サブネット アプリケーション マッピング ルールの作成
サブネット アプリケーション マッピング ルールを作成し、特定のサブネットおよびマスクから発信されたトラフィックを結合または分離したり、より明確に識別したりできます。たとえば、サブネット ルールによって、アプリケーションの合計トラフィックをレポートに表示できます。
nfa1000
サブネット アプリケーション マッピング ルールを作成し、特定のサブネットおよびマスクから発信されたトラフィックを結合または分離したり、より明確に識別したりできます。たとえば、サブネット ルールによって、アプリケーションの合計トラフィックをレポートに表示できます。
Network Flow Analysis
では、まず最も限定的なサブネット一致を検索し、次にそのサブネットに対して定義されたすべてのポート範囲を確認することによって、サブネット アプリケーション マッピング ルールを適用します。最も限定的に一致するサブネット内にサブネットまたはポート範囲による一致が見つからない場合は、0.0.0.0/0 サブネットに対して定義されたルールが評価されます。重複するサブネットが定義されている場合は(0.0.0.0/0 以外)、最も限定的なサブネット一致のポート範囲のみが考慮されます。以下の手順に従います。
- [アプリケーション定義]ページを開きます。
- NFA Console メニューから[環境管理]を選択します。[環境管理]ページが表示されます。
- ページ左側のメニューから[アプリケーションの定義]-[アプリケーション定義]を選択します。[アプリケーション定義]ページが開きます。
- アプリケーション マッピングがルール用に選択された値であることを確認します。
- [ルールの追加]をクリックします。[アプリケーション マッピングの追加]ダイアログ ボックスが開きます。
- ダイアログ ボックスの上部で、ルール タイプとして[サブネット]を選択します。(デフォルトで[サブネット]が選択されます。)[アプリケーション マッピングの追加]ダイアログ ボックスに、サブネット アプリケーション マッピング ルール用のオプションが表示されます。
- 以下の設定の値を指定します。
- サブネット: データ ソースの IP アドレス(ドット付き 10 進数形式で指定)。すべてのアドレスに一致するサブネットを指定するには、サブネットおよびマスクとして 0.0.0.0/0 を使用します。
- マスク: サブネットに適用するマスク。
- プロトコル: ルールによって影響を受けるデータのプロトコル(TCP または UDP のいずれか)

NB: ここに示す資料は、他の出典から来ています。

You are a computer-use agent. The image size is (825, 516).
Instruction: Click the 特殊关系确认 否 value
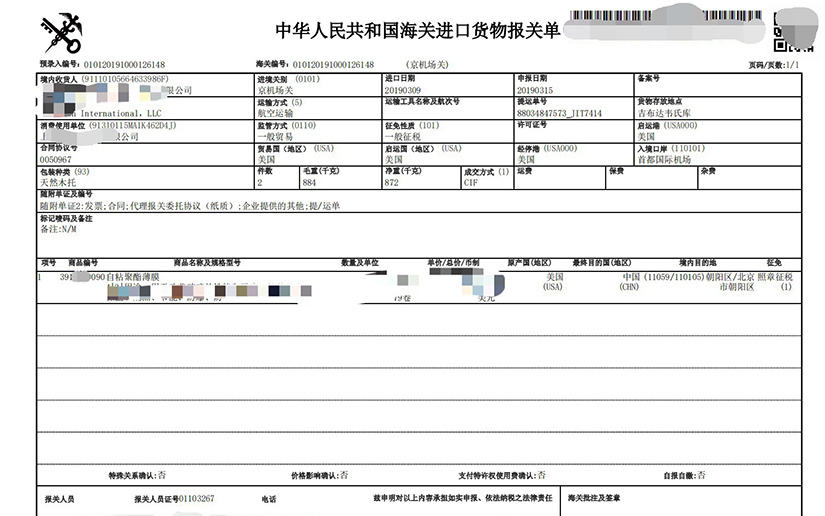pos(163,475)
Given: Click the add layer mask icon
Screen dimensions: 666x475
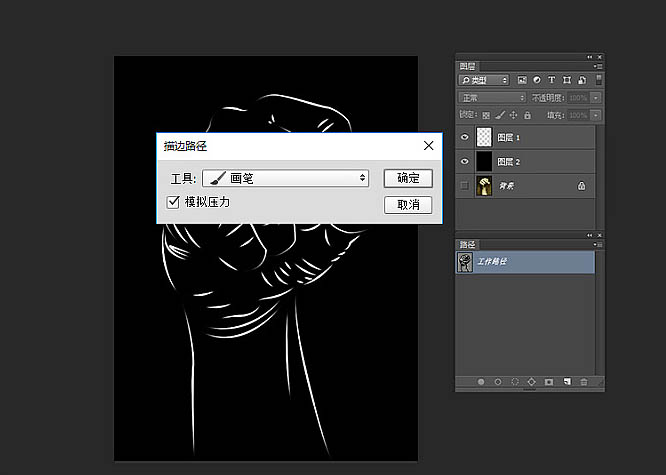Looking at the screenshot, I should tap(548, 381).
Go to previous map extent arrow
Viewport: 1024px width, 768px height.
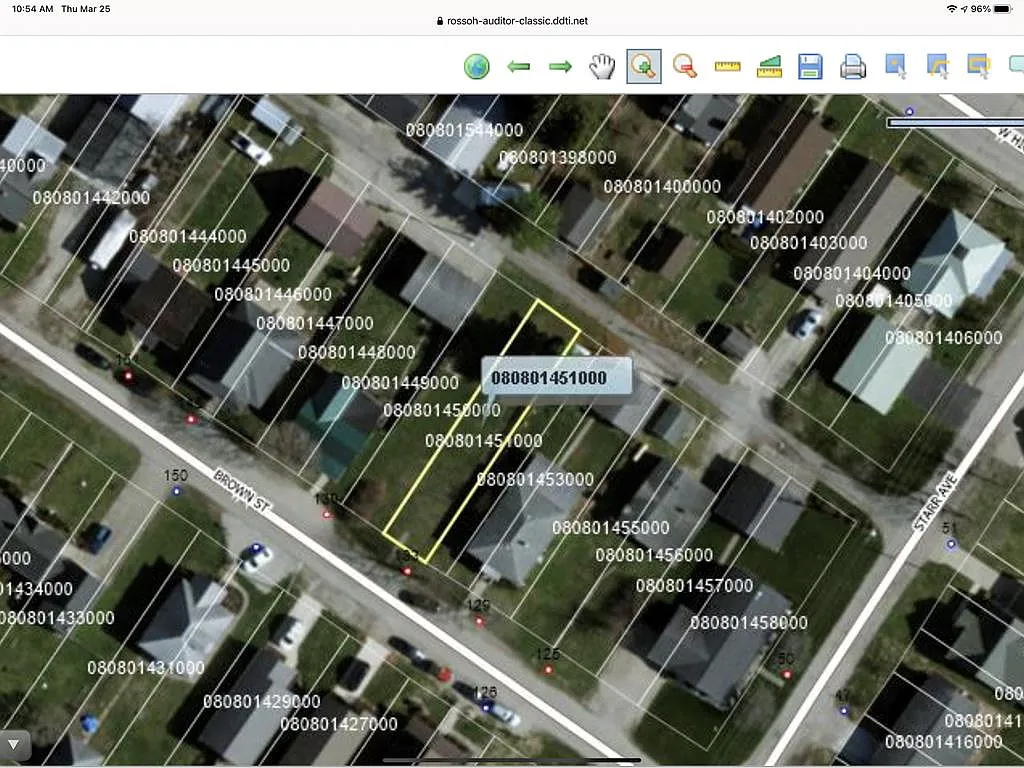pyautogui.click(x=518, y=67)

- 開始ポート: 収集されるデータのポート範囲の開始(Base 10 進数形式で指定)。開始ポートはポート範囲に含まれます。有効な最大ポート値は 65535 です。
- 終了ポート: データ収集に使用する範囲内の最後のポート。終了ポートはポート範囲に含まれます。
- 宛先ポート: マップされたデータを収集するためのターゲット ポート他のルールによってすでに使用されている宛先ポートを指定した場合、関連するルールのトラフィックは結合されます。(オプション)[確認]をクリックして、指定されたポートがすでにデータを受信しているかどうか検出する確認を実行します。ポートがネイティブ データ(アプリケーション マッピング ルールによってマップされていないデータ)を受信している場合、確認は失敗します。指定された宛先ポート上にネイティブ データがある場合、そのデータは Rebase ポートにリダイレクトされます。
- 名前:[アプリケーション定義]ページにリスト表示されるルールの識別子ルール名は、特定のレポートでマップされたトラフィックのラベルとしても使用されます。他のルールが、このルールに対して指定されているのと同じ宛先ポートにトラフィックをマップする場合、結合されたトラフィックに使用する名前を指定します。
- 説明: (オプション)ルール タイプおよびその使用法を特定する追加のテキスト([アプリケーション定義]ページにのみ表示されます)
- [保存]をクリックします。ダイアログ ボックスが閉じます。新規ルールは、アプリケーション マッピングルール リストに追加されます。他のルールが同じポートにトラフィックをマップしている場合、新しいルール名を指定すると、他のルール名が更新されます。
- (オプション)レポートを実行し、指定した宛先ポート上のトラフィックがルールに適合していることを確認します。
- (オプション)レポート上で、新規作成または変更されたアプリケーション マッピング ルールによる影響を確認し、マップされたトラフィックがレポートでわかりやすく表示されるようにルール名の変更を検討します。